On New Year’s Resolutions by Fellow Abby Deatherage '16

Every year on New Year’s Day, I read through my journal entries from the past year. I’m an avid journaler, and have been since the age of 6, when my best friend and I started matching diaries with pink-tutued kittens on the cover. Over the years, I’ve journaled just for posterity, to make sure I don’t forget the wonderful events that have happened to me, recording them just as they happen. But I’ve also journaled to vent, to process, to think through something. And I journal so that I can look for patterns, trends, and changes over time. So when I look through a whole year on New Year’s Eve, I often find hidden blessings that I’ve never noticed, or realized that something I thought had been my opinion and state for months was really only a few weeks. It’s always an exciting process, a kind of grounding, a realization of how blessed I am and how much I’ve grown over the years.

Then, I think about what I want for the coming year–how I want to improve upon my habits, my attitudes, priorities that I’ve let slip away. I try to come up with a few doable, mostly abstract resolutions. A friend of mine thinks of a theme for her year, and I’ve tried that, too. It’s hard for me to come up with a one-word answer. And every year, I resolve to stop biting my nails. (This year, I’ve kind of given up).

But in all of this reflecting, and all of this thinking ahead, one theme has particularly dominated my thoughts: the great leap into The Real World after graduation; the great unanswered question of next year. What city streets willI be wandering? What might my community of friends look like? What will I be doing with my 9 to 5 hours? Where in the world will I be for next New Year’s Eve? I’ve wandered the Internet finding institution after institution that piques my interest, pictured myself at each one, and the Excel spreadsheet of places and dates and requirements grows longer and longer. Where will I be? I can feel myself orienting my time now, my daydreaming energy, my goals, around answering that one pervasive question.

And then I went to coffee with a friend, a first year just beginning at UVa, with all the wonderful choices, new friendships, late nights, and exciting moments of four years ahead of her, and she asked me about my time at UVa–what was my biggest regret? What was the best thing of my four years there? How did I choose which organizations to be a part of? What would I do differently? What did I love about UVa?

For a moment, I felt a bit at a loss for words–unusual enough for me. I’d been reflecting on the past two semesters, sure, but suddenly I was remembering first year, a year full of new faces and wild adventures and ragged exhaustion, of learning who I was all over again. I remembered late nights in the muggy dorm rooms and basements of Bonnycastle or Emmett or Dabney or Kent, rooms ringed with new faces and playing games until midnight, or the gentle strum of a guitar and sweet violin. I was remembering second year in an echoing giant white house stuffed with fifteen girls and too many desserts, a semester rushing PSP and the gleeful sensation of a hundred new friends, road trips and giant sleepovers where I scavenged for a space on the floor. I remembered classes I couldn’t stop talking about, U Singers concerts with the full orchestra and a packed Old Cabell Hall, snow days and late breakfasts with friends.

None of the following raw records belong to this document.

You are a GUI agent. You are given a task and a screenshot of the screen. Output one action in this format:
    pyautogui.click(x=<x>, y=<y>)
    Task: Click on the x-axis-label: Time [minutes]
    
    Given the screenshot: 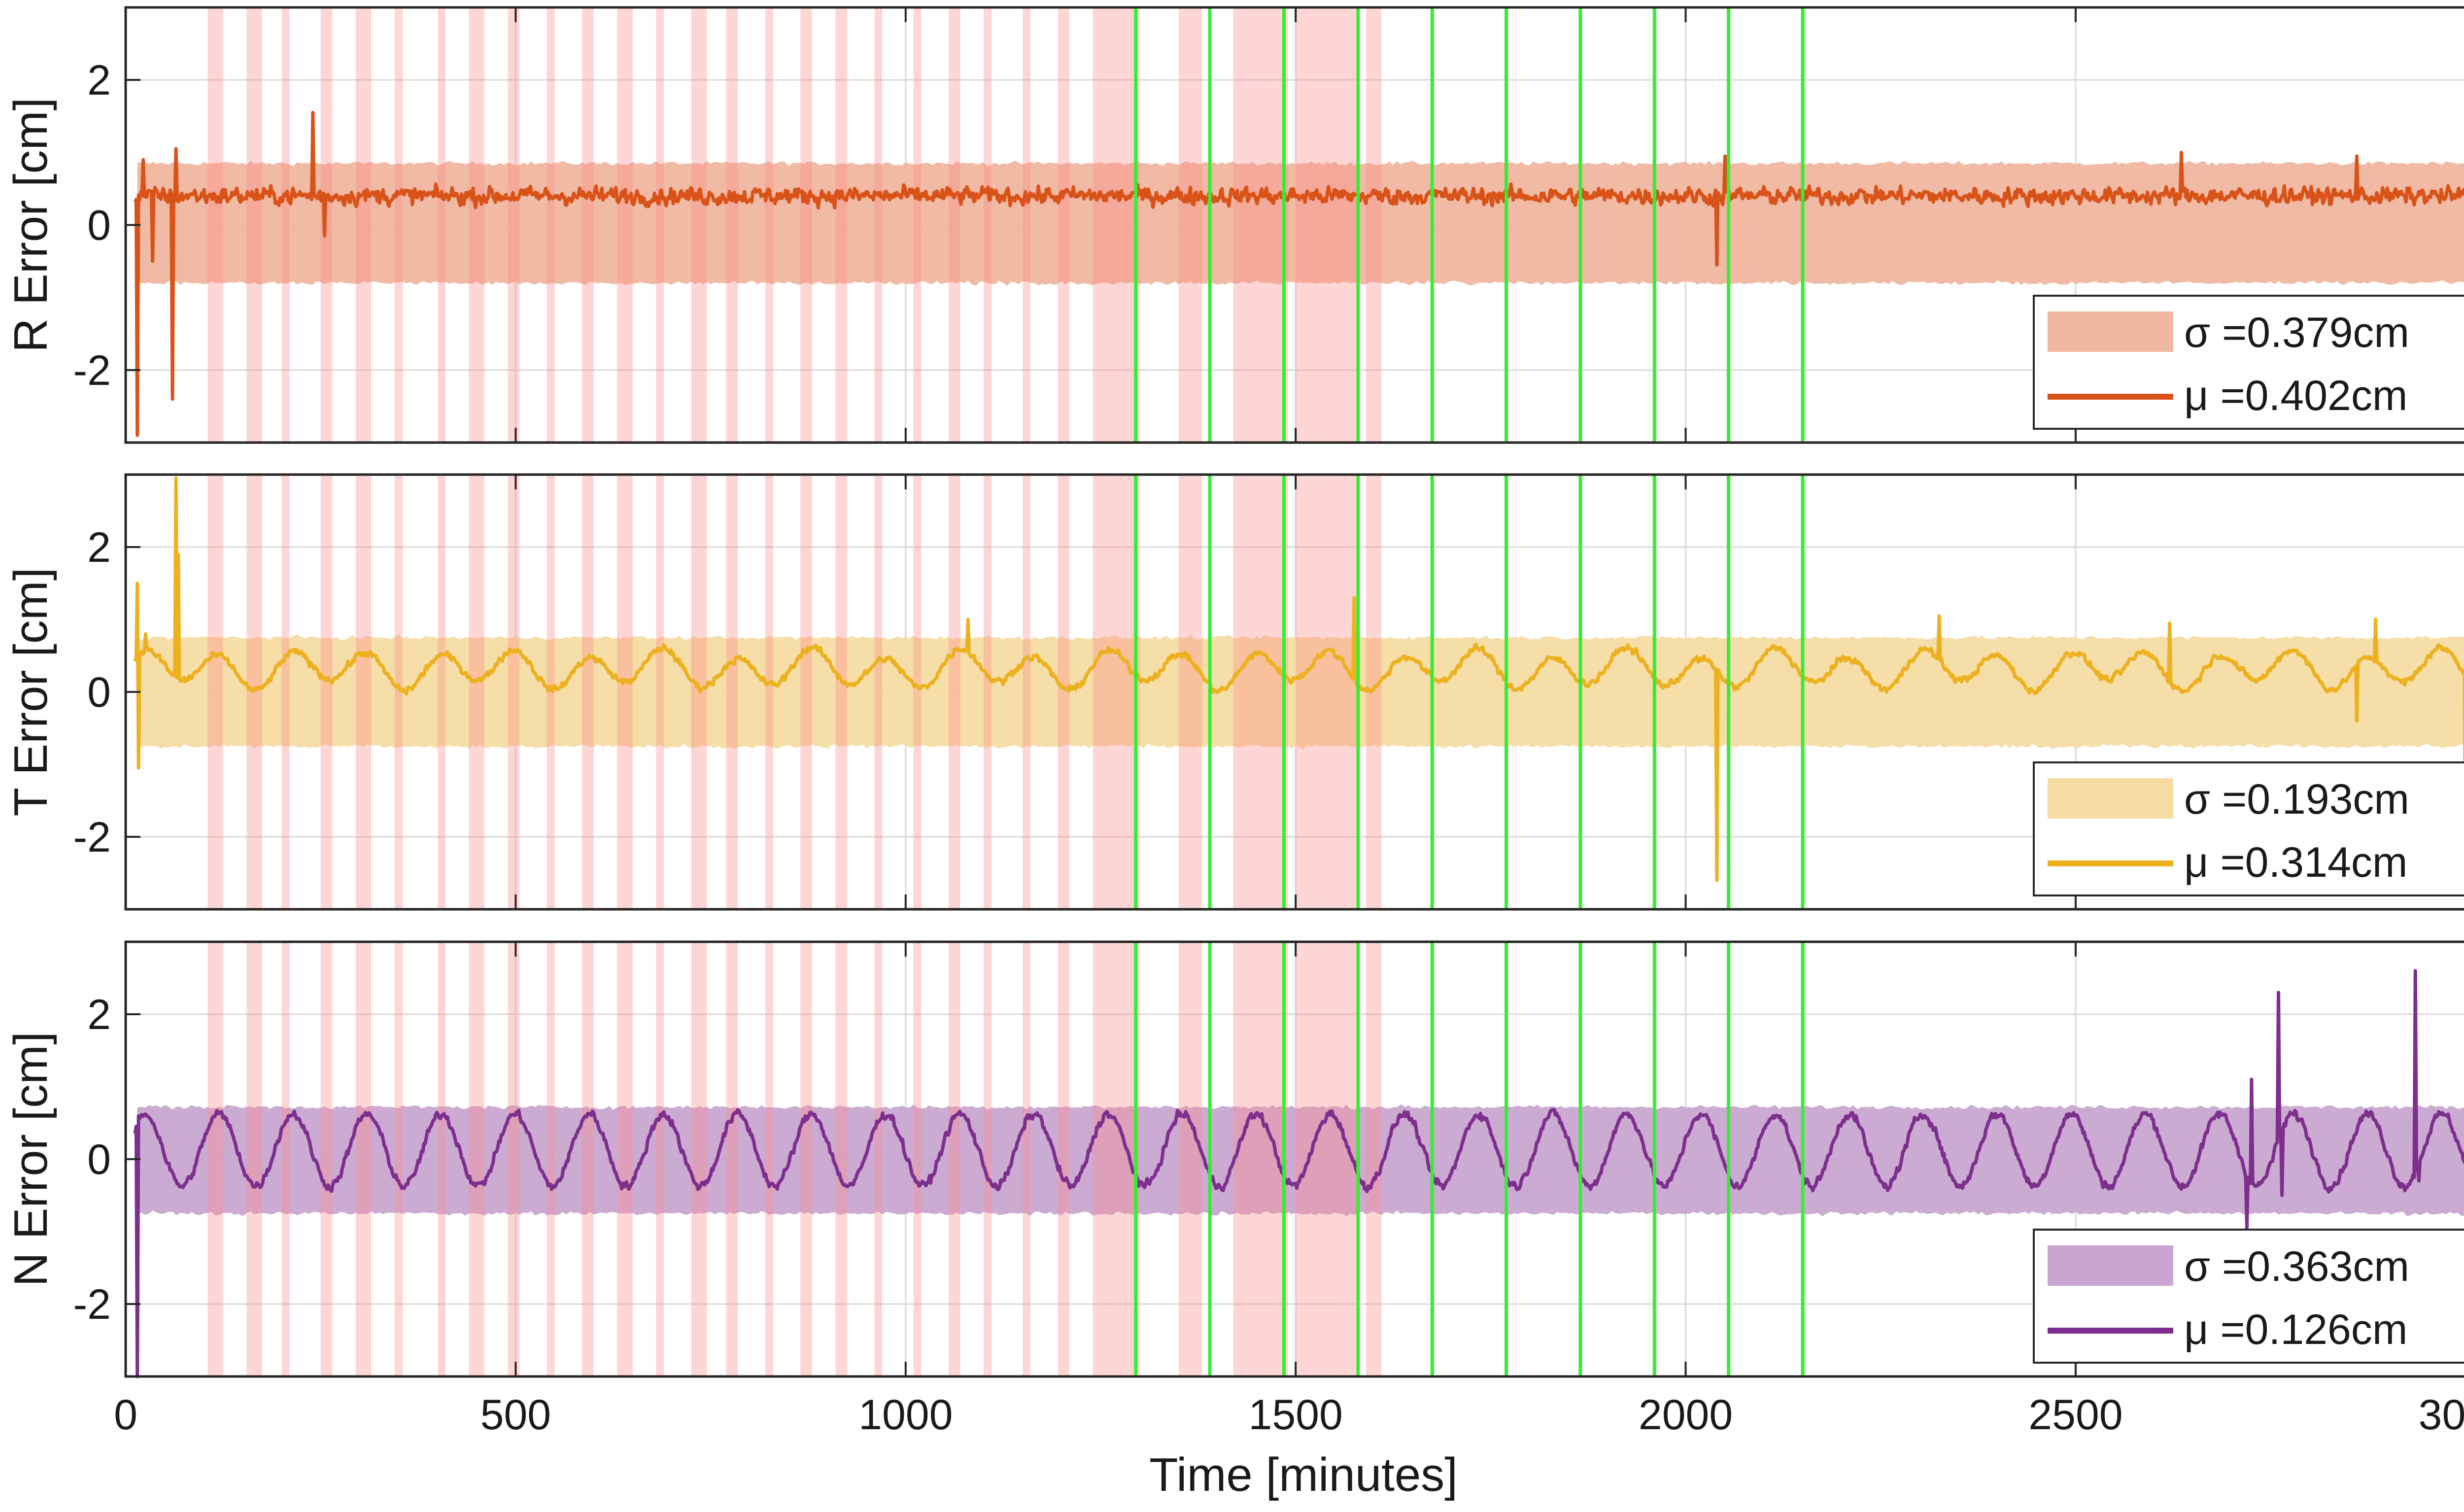 What is the action you would take?
    pyautogui.click(x=1303, y=1475)
    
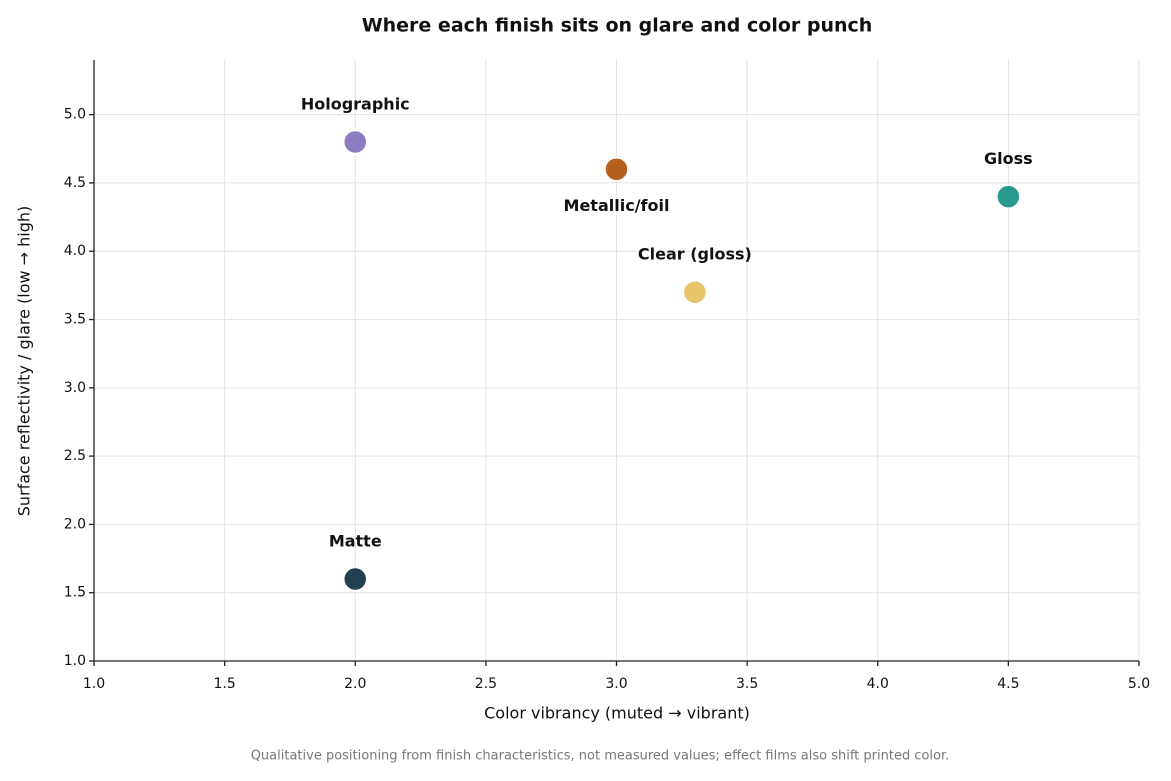 The height and width of the screenshot is (781, 1171). I want to click on y-tick-label: 3.0, so click(75, 388).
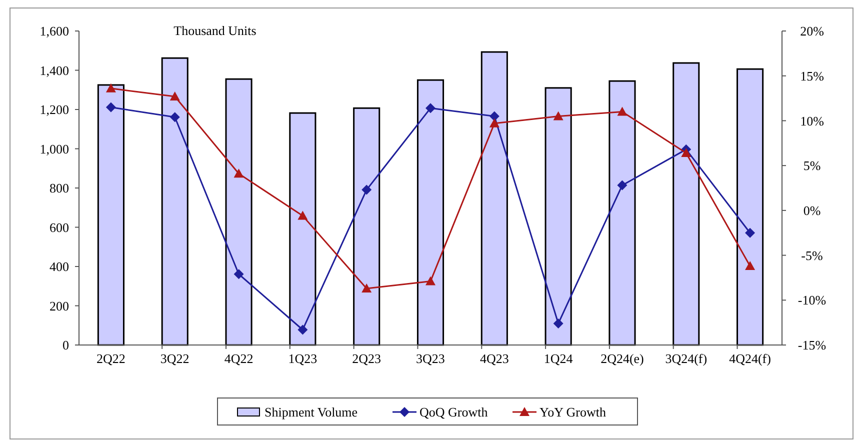  I want to click on x-tick-label: 4Q22, so click(239, 358).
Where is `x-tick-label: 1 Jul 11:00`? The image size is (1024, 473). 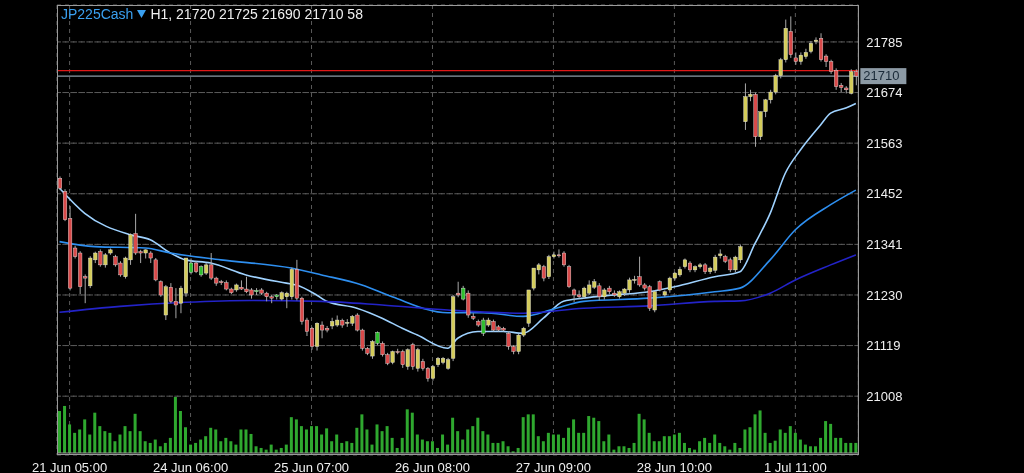
x-tick-label: 1 Jul 11:00 is located at coordinates (796, 466).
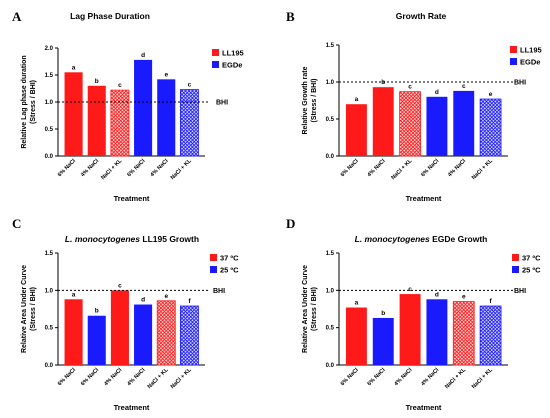 Image resolution: width=550 pixels, height=418 pixels. What do you see at coordinates (170, 239) in the screenshot?
I see `panel-title-text: LL195 Growth` at bounding box center [170, 239].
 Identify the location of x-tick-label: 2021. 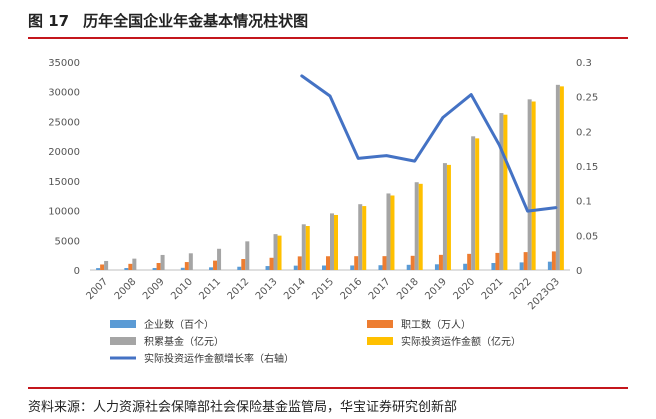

In my big picture goals and resolutions, I’d neatly leapfrogged over the fact that in just two weeks, I am entering the culminating weeks of four years. Not that reflection or creating yearly goals are bad practices, by any means. I just happened to let The Future cloud what was right in front of me.

So, in addition to my year-long resolutions, my goal for the spring semester is to savor every moment: to let them simmer and their flavors sink into my skin, to say yes to late nights and coffee dates and friends and last-minute donut runs with my donut-loving roommate. I want to savor the lectures I have the privilege to hear instead of
distracting myself on my computer; I want to open myself wide to new friends and new ideas and new ways of doing things. I want to have more people over for dinner, for breakfast, for tea. I want to try the restaurants I’ve always wanted to, to visit the wineries I never made it to and hike the peaks I meant to. I want to live with two feet planted firmly in the present, knowing that I can’t wish the future any closer, but I can wish away the present if I’m not careful.